---------- Record excerpts ----------
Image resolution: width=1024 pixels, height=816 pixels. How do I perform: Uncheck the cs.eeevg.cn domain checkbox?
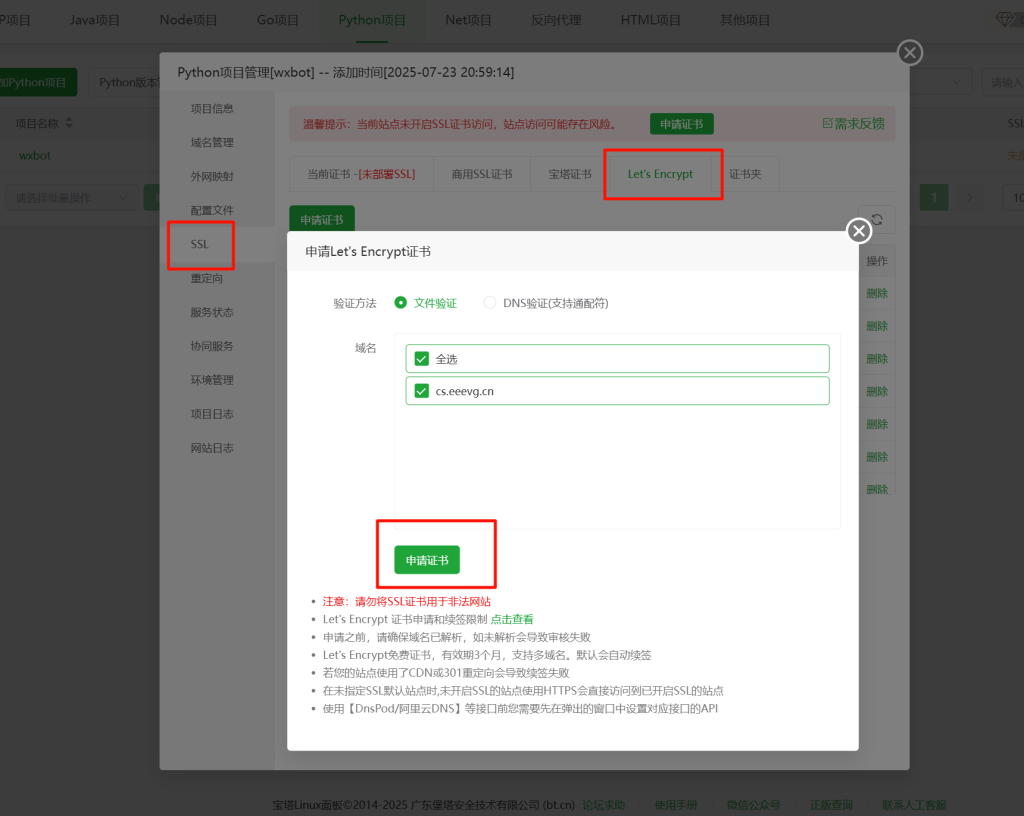click(x=422, y=391)
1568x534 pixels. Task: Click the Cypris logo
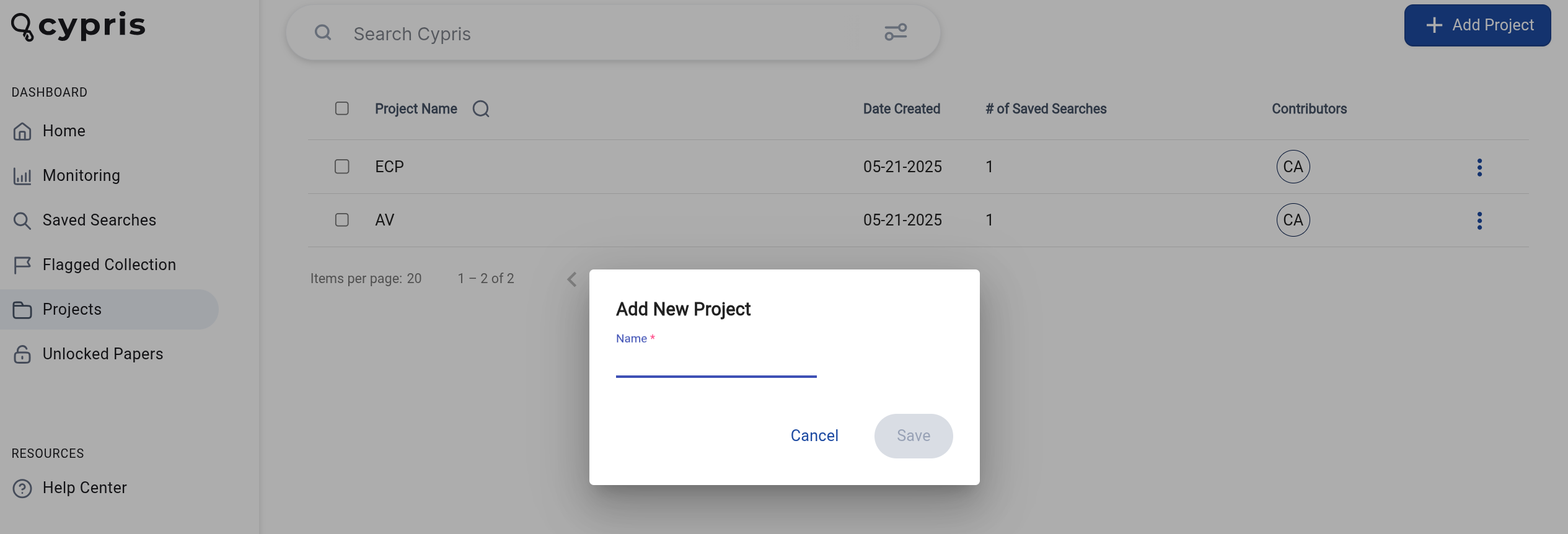pos(78,26)

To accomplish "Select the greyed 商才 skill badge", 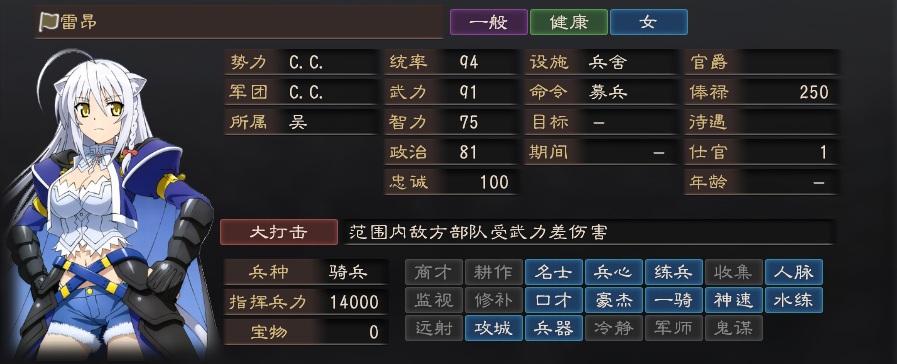I will [434, 272].
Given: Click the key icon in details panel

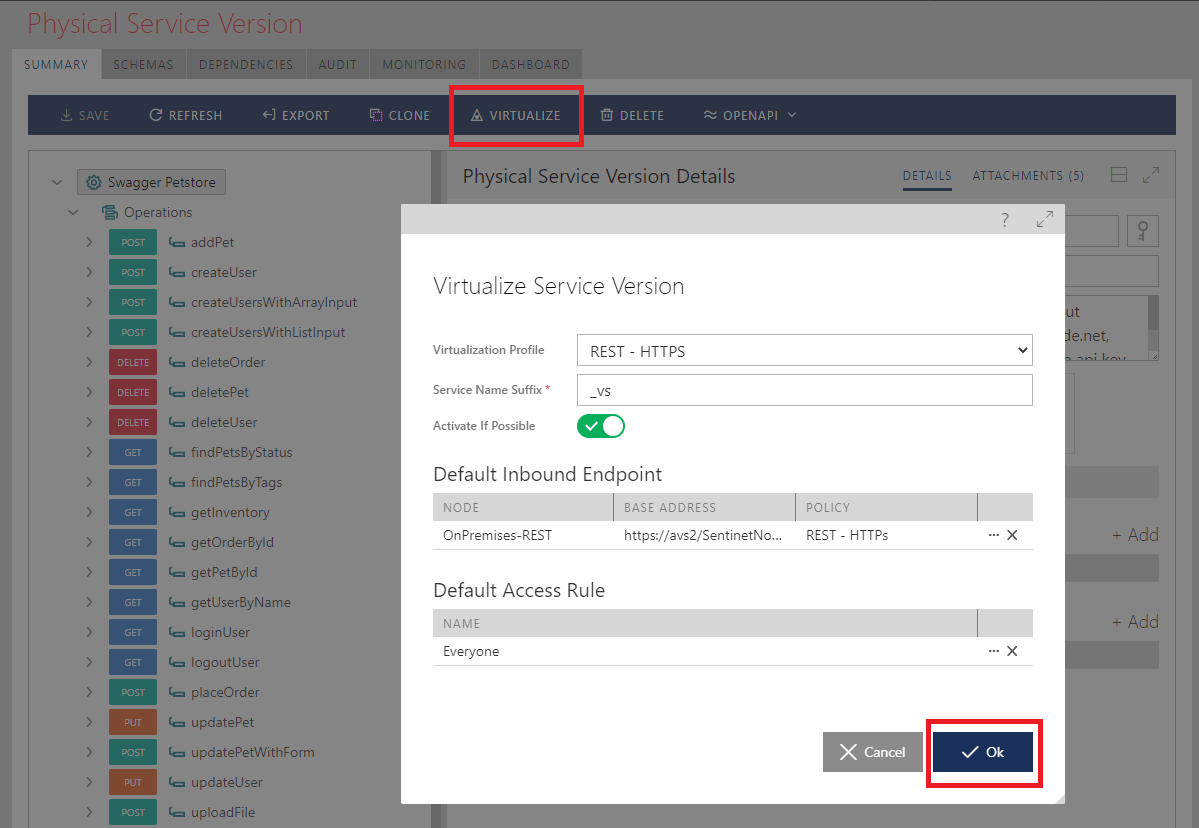Looking at the screenshot, I should (x=1142, y=231).
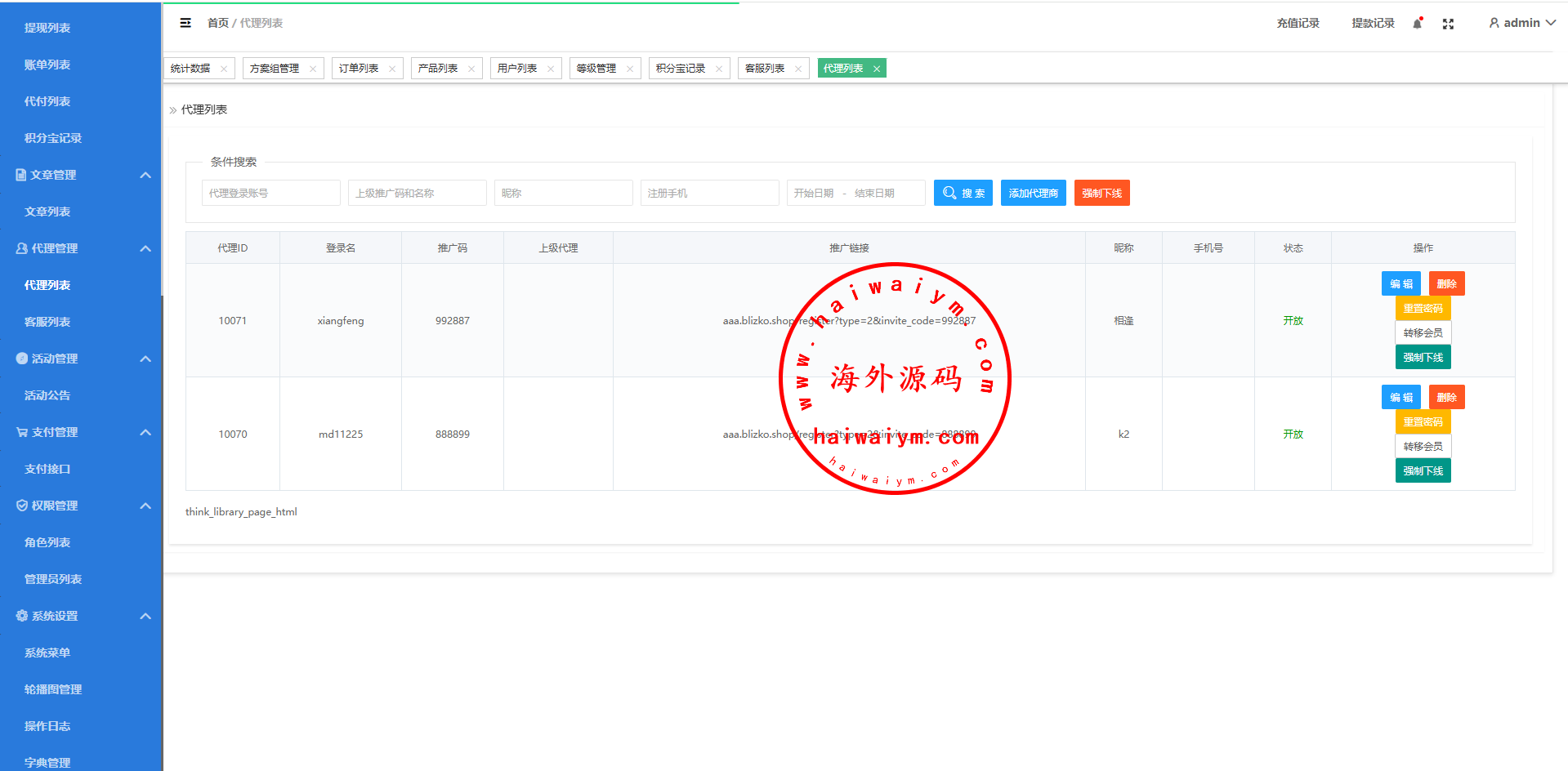The height and width of the screenshot is (771, 1568).
Task: Click the sidebar collapse hamburger icon
Action: 185,23
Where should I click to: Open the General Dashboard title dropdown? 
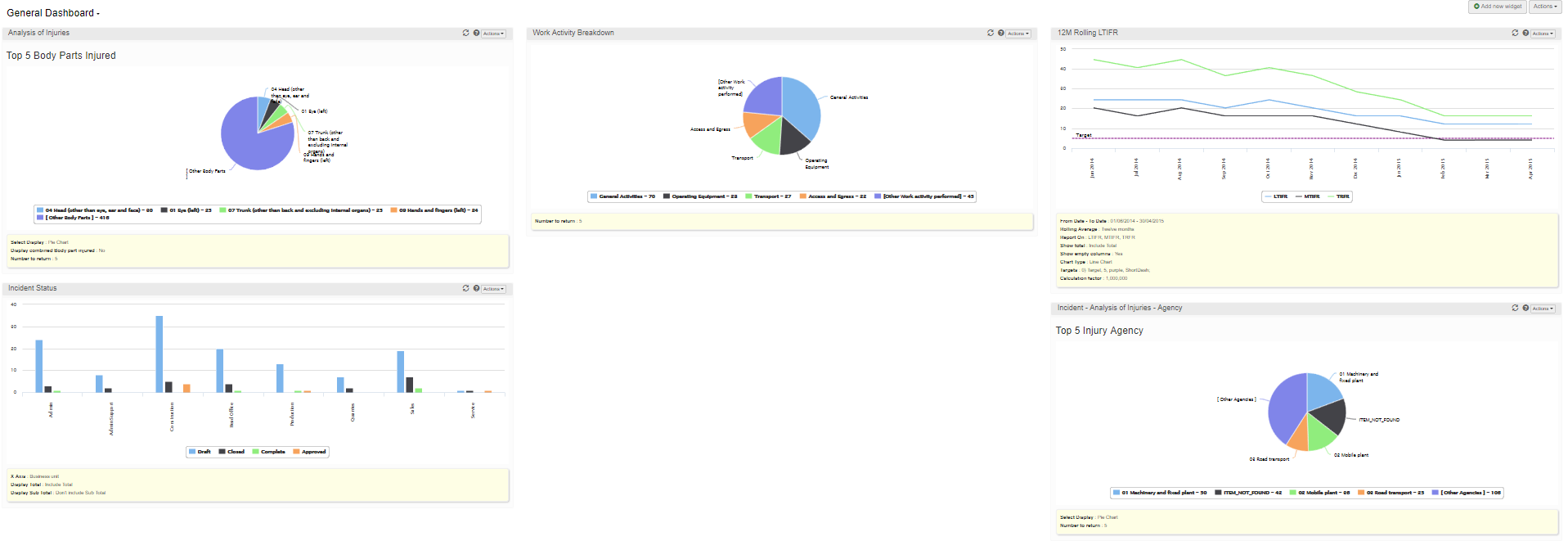(x=53, y=13)
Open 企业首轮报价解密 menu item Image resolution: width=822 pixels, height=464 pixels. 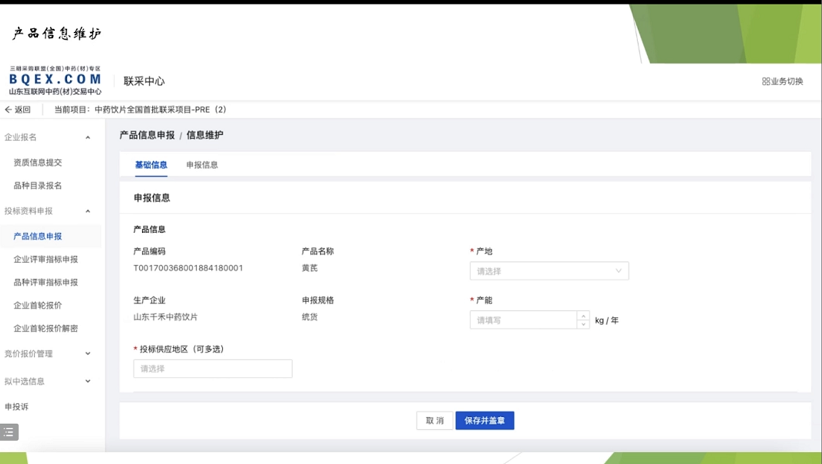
----------
**Work item:**
Write out again, word for word, the lines from the one holding "Given: Click the key icon in details panel" through the final line of the listing, including both ends but no pictures.

**Completed exercise:**
Given: Click the key icon in details panel

Looking at the screenshot, I should (x=1142, y=231).
The height and width of the screenshot is (771, 1568).
Task: Click the sidebar collapse hamburger icon
Action: 185,23
Where should I click to: Open the General Dashboard title dropdown? 
(x=53, y=13)
Open 企业首轮报价解密 menu item Image resolution: width=822 pixels, height=464 pixels. 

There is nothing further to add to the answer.